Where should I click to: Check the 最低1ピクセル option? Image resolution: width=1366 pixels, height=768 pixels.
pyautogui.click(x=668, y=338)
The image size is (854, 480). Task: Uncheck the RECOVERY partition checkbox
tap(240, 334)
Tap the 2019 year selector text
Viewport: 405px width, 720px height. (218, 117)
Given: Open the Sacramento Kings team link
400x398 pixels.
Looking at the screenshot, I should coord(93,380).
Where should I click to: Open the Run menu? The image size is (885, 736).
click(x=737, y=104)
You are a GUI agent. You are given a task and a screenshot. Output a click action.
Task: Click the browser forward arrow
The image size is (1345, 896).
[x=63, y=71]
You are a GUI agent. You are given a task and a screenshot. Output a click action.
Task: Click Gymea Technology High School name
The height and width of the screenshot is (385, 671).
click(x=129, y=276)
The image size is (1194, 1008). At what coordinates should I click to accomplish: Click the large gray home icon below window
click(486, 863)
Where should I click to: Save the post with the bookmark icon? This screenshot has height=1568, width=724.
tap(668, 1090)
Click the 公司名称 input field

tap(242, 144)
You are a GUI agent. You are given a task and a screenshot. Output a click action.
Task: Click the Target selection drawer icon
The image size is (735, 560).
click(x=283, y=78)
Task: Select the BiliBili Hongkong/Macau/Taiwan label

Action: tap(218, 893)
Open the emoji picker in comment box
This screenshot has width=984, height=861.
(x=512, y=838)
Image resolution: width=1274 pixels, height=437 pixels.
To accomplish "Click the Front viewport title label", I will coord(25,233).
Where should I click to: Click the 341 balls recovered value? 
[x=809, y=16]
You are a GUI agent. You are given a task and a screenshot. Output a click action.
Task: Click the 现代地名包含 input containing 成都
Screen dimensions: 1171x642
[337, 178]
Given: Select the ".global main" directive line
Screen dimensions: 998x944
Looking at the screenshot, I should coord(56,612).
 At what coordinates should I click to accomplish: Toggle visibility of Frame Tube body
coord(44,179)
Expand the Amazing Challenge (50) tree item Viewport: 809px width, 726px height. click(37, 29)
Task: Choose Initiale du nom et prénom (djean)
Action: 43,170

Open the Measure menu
################
Copy each entry exactly.

Where should I click to: Check the 最低1ピクセル option? Image resolution: width=1366 pixels, height=768 pixels.
pyautogui.click(x=668, y=338)
The image size is (854, 480). Task: Uncheck the RECOVERY partition checkbox
tap(240, 334)
Tap the 2019 year selector text
Viewport: 405px width, 720px height. (218, 117)
Given: Open the Sacramento Kings team link
400x398 pixels.
Looking at the screenshot, I should coord(93,380).
Where should I click to: Open the Run menu? The image size is (885, 736).
click(x=737, y=104)
You are a GUI agent. You are given a task and a screenshot. Output a click action.
Task: Click the browser forward arrow
The image size is (1345, 896).
[x=63, y=71]
You are a GUI agent. You are given a task and a screenshot. Output a click action.
Task: Click Gymea Technology High School name
The height and width of the screenshot is (385, 671).
click(x=129, y=276)
The image size is (1194, 1008). At what coordinates should I click to accomplish: Click the large gray home icon below window
click(486, 863)
Where should I click to: Save the post with the bookmark icon? This screenshot has height=1568, width=724.
tap(668, 1090)
Click the 公司名称 input field

tap(242, 144)
You are a GUI agent. You are given a task and a screenshot. Output a click action.
Task: Click the Target selection drawer icon
The image size is (735, 560).
click(x=283, y=78)
Task: Select the BiliBili Hongkong/Macau/Taiwan label

Action: tap(218, 893)
Open the emoji picker in comment box
This screenshot has width=984, height=861.
(x=512, y=838)
Image resolution: width=1274 pixels, height=437 pixels.
To accomplish "Click the Front viewport title label", I will coord(25,233).
Where should I click to: Click the 341 balls recovered value? 
[x=809, y=16]
You are a GUI agent. You are given a task and a screenshot. Output a click action.
Task: Click the 现代地名包含 input containing 成都
Screen dimensions: 1171x642
[337, 178]
Given: Select the ".global main" directive line
Screen dimensions: 998x944
Looking at the screenshot, I should coord(56,612).
 At what coordinates should I click to accomplish: Toggle visibility of Frame Tube body
coord(44,179)
Expand the Amazing Challenge (50) tree item Viewport: 809px width, 726px height. click(37, 29)
Task: Choose Initiale du nom et prénom (djean)
Action: 43,170

Open the Measure menu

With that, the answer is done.